From: Zbigniew Jędrzejewski-Szmek <zbyszek@in.waw.pl>
Date: Mon, 24 Nov 2014 14:11:12 +0000 (-0500)
Subject: cryptsetup: default to no hash when keyfile is specified
X-Git-Tag: v218~384
X-Git-Url: http://www.chiark.greenend.org.uk/ucgi/~ianmdlvl/git?p=elogind.git;a=commitdiff_plain;h=8a52210c9392887a31fdb2845f65b4c5869e8e66;ds=sidebyside

cryptsetup: default to no hash when keyfile is specified

For plain dm-crypt devices, the behavior of cryptsetup package is to
ignore the hash algorithm when a key file is provided.
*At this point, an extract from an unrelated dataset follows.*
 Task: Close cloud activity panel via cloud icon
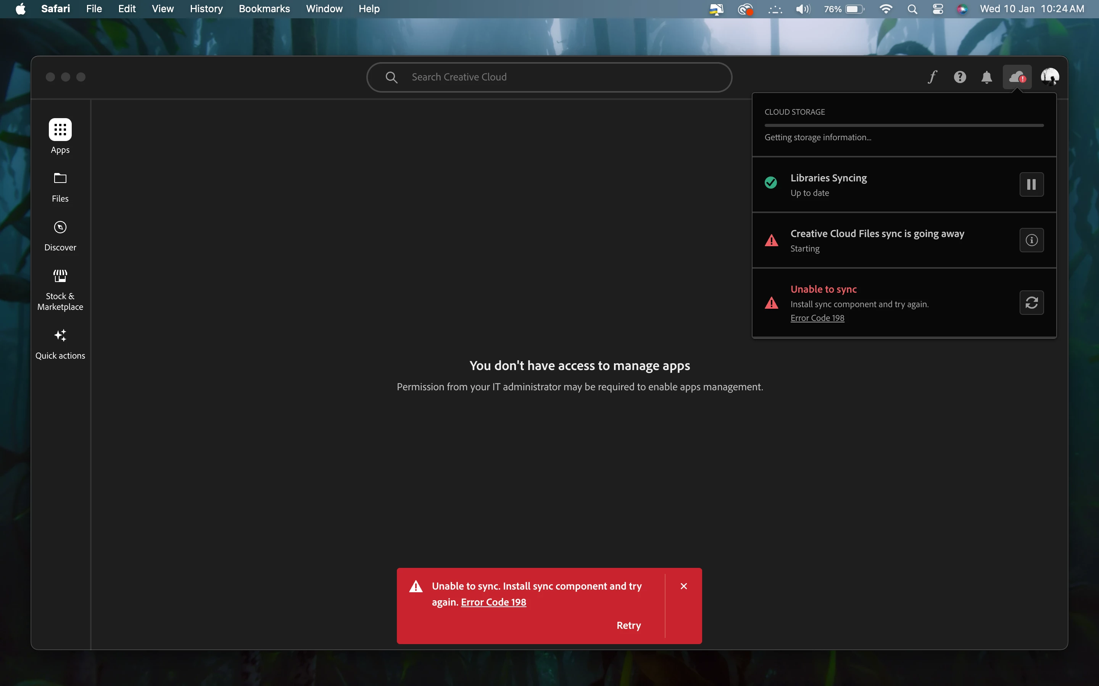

It seems wrong
to ignore a hash when it is explicitly specified, but we should default
to no hash if the keyfile is specified.

https://bugs.freedesktop.org/show_bug.cgi?id=52630
---

diff --git a/src/cryptsetup/cryptsetup.c b/src/cryptsetup/cryptsetup.c
index 94570eb82..b9e67fa63 100644
--- a/src/cryptsetup/cryptsetup.c
+++ b/src/cryptsetup/cryptsetup.c
@@ -400,7 +400,9 @@ static int attach_luks_or_plain(struct crypt_device *cd,
                         /* plain isn't a real hash type. it just means "use no hash" */
                         if (!streq(arg_hash, "plain"))
                                 params.hash = arg_hash;
-                } else
+                } else if (!key_file)
+                        /* for CRYPT_PLAIN, the behaviour of cryptsetup
+                         * package is to not hash when a key file is provided */
                         params.hash = "ripemd160";
 
                 if (arg_cipher) {